ABOUT THIS EXERCISE: In the patch message below, which shared module now holds the _find_agentv() and _find_env_key() functions?

** PROVIDED PASSAGE follows **

From a2e2e8c912bda7bf5971baf2b721149a5ef92a66 Mon Sep 17 00:00:00 2001
From: Christopher <christso@gmail.com>
Date: Sat, 28 Mar 2026 03:00:52 +0000
Subject: [PATCH] fix: extract CLI resolution into agentv_cli.py wrapper,
 remove AGENT_EVAL_MODE from .env
MIME-Version: 1.0
Content-Type: text/plain; charset=UTF-8
Content-Transfer-Encoding: 8bit

AGENT_EVAL_MODE was a workflow preference stored alongside API keys in
.env — wrong place for non-secret config. Eval mode is now determined
by user instruction, defaulting to agent mode.

Also deduplicated _find_agentv() / _find_env_key() from three scripts
into a shared agentv_cli.py module that handles CLI resolution
deterministically.

** End of PROVIDED PASSAGE **
** STORED DATA follows **

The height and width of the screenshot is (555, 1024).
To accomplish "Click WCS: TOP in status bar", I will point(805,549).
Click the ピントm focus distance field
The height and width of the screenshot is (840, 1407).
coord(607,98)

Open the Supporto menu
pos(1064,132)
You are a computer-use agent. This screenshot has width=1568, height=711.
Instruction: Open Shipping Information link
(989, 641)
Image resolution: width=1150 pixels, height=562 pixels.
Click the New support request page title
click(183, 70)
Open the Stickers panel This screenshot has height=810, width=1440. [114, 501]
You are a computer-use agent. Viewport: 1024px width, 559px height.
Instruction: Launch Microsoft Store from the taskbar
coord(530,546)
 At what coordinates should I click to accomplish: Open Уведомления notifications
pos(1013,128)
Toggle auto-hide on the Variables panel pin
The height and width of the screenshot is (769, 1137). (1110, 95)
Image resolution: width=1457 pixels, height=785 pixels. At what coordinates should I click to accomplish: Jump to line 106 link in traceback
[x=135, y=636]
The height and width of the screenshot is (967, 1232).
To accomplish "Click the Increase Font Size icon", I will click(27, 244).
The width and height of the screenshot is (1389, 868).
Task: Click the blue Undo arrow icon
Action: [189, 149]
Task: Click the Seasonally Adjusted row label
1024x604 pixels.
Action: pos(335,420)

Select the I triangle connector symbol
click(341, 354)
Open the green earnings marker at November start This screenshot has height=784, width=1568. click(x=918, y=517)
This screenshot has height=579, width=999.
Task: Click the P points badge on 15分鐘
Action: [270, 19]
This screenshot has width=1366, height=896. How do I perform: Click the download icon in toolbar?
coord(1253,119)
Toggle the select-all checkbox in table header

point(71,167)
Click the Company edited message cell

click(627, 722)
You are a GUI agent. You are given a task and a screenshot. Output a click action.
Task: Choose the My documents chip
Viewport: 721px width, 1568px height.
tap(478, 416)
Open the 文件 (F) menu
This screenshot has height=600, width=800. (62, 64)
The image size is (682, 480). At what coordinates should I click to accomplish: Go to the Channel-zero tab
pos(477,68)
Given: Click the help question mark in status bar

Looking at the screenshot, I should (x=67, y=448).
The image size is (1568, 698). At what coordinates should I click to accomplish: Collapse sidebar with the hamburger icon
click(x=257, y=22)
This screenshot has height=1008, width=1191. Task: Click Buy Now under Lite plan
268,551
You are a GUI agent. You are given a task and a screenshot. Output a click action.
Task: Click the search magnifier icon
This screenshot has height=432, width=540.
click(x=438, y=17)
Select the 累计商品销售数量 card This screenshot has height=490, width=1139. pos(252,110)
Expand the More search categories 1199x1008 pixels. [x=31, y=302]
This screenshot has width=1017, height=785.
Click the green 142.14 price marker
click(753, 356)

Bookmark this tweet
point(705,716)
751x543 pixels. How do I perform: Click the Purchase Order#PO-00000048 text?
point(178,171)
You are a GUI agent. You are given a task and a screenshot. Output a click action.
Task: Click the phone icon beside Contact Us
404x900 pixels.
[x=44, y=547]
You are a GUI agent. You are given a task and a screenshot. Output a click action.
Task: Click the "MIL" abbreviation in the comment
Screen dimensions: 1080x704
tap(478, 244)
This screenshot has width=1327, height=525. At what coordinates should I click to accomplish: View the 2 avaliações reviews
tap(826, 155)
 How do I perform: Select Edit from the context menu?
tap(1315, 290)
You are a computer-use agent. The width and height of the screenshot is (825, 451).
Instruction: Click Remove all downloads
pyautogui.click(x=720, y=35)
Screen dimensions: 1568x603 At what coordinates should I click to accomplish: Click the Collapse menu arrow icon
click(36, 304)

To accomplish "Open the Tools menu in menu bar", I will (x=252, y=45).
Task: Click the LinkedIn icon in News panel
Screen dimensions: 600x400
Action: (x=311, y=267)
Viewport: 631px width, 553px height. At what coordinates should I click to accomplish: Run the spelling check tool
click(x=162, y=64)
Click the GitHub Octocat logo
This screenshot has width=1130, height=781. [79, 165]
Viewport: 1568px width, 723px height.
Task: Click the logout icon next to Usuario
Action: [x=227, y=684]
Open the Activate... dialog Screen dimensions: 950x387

** End of STORED DATA **

REPLY: agentv_cli.py